Eventually, the desperation eats at me. I go to Maria’s father, Jupiter. It’s not my mother, but if anyone has an interest in seeing Boo and Spock thrive, it should be their grandfather. Maybe once he understands the situation, he’ll at least agree to help pay for childcare. Not so.

However, his new wife Karen, formerly his daughter’s babysitter, has been bugging him to have his vasectomy reversed because she wants a kid of her own. His offer? He’s willing to take Boo off my hands, if only to show Karen that the experience of parenthood isn’t all it’s cracked up to be. His ex-wife, Martha, would take Spock. Those are my options: give away the children I fought so hard for, or think of myself and allow them to continue living a squalid, meager existence.

Of course, when word reaches Maria, she’s back in Baltimore within days, in my face, raving about how dare I give up her children. As always, she has no real solutions. Maria’s return to Baltimore, especially her insistence on staying at the new house with me and the gang, hastens the inevitable. For however bad things were, Maria’s manic energy makes matters worse. My sister moves in with her new beau. My brother moves in with his girlfriend and her mother.
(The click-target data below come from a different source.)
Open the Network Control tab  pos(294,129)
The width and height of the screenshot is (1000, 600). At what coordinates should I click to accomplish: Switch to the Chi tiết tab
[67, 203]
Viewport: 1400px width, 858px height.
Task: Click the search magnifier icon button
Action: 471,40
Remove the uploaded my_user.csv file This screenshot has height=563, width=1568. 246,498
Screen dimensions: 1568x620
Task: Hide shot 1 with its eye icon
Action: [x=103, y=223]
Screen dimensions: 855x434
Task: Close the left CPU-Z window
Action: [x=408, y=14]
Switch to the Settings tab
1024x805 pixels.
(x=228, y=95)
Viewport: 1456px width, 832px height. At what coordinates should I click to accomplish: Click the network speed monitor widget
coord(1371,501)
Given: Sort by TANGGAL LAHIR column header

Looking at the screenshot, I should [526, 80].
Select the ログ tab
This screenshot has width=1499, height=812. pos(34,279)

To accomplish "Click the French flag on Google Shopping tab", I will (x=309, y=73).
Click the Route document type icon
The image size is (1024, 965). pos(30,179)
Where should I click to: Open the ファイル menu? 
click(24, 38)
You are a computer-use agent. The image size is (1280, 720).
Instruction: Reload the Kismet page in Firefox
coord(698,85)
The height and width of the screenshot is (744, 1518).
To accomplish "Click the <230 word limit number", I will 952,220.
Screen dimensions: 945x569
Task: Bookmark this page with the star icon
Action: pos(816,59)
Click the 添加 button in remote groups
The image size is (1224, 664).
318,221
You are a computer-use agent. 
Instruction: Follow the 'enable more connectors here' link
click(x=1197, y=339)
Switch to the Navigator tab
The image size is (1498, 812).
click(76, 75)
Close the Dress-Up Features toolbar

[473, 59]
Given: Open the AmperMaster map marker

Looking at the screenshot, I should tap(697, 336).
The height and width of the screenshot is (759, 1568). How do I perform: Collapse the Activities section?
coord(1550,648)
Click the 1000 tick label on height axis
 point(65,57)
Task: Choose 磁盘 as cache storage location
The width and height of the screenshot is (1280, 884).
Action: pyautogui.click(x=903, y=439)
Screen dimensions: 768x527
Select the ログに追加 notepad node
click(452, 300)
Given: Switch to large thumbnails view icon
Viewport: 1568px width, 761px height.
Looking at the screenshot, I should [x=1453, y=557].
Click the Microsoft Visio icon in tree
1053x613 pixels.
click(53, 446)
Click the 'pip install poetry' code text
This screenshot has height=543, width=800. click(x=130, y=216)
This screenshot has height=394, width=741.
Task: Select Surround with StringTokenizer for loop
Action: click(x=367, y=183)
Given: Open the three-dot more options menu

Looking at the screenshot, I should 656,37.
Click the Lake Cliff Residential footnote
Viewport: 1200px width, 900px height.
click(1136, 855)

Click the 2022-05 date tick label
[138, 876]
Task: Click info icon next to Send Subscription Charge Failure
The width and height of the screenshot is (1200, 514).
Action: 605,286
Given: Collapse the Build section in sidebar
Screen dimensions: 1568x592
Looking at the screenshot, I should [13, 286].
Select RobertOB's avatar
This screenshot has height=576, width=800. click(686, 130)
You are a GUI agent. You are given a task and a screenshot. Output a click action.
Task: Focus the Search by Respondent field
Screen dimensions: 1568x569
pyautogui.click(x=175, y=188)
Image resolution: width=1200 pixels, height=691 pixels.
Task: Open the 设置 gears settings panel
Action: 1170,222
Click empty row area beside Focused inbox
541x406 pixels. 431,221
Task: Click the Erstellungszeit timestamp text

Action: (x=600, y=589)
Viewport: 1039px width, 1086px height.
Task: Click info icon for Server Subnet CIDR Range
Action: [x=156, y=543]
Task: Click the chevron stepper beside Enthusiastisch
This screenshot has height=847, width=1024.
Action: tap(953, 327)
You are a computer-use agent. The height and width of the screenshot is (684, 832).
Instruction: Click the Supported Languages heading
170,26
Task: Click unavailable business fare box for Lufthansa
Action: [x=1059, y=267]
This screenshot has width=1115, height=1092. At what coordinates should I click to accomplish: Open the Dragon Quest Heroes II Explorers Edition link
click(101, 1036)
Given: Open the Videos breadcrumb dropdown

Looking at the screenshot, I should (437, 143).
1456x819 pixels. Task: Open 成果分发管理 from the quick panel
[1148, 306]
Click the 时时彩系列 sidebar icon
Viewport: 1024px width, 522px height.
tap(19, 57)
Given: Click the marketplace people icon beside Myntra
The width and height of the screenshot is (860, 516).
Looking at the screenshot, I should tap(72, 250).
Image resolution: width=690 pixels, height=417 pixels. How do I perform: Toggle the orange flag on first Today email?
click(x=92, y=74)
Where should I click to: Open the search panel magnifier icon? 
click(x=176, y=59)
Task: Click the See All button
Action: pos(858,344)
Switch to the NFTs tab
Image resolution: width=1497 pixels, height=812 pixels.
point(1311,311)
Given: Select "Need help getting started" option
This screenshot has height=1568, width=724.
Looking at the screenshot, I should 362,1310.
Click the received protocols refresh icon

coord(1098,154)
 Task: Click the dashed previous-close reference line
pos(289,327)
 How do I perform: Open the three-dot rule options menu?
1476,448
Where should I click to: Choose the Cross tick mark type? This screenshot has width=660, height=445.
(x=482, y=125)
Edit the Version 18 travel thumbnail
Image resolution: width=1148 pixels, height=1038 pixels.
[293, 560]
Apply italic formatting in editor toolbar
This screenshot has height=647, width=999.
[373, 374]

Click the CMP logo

Kim, my ersatz nanny, also moves back home.

I find a couple of rooms to rent across the street from my old middle school, the former Hampstead Hill Junior High, whose name changes with every infamous atrocity that occurs within its walls. Within weeks of handing over Boo & Spock to my in-laws, the house that was supposed to save us, keep our little family together, is just another abandoned, empty shell in the neighborhood. For the first time in my life I am totally, utterly alone.

I bury myself in my work. I learn the art of the sale: You’re selling yourself, not the camera. I start taking cameras home, and shooting during long walks on my way to work, from Highlandtown to Harborplace, and back. The store manager begins displaying my pictures. Apparently, I have a good eye. I even start getting work shooting weddings and other events. It feels good.

I’d failed as a husband. I’d failed as a father. I’d certainly failed as a drug dealer. I’d failed at keeping a house or even my family together. I needed this, something I could feel good at, feel good about. Having nothing finally gives me the space to make something of myself.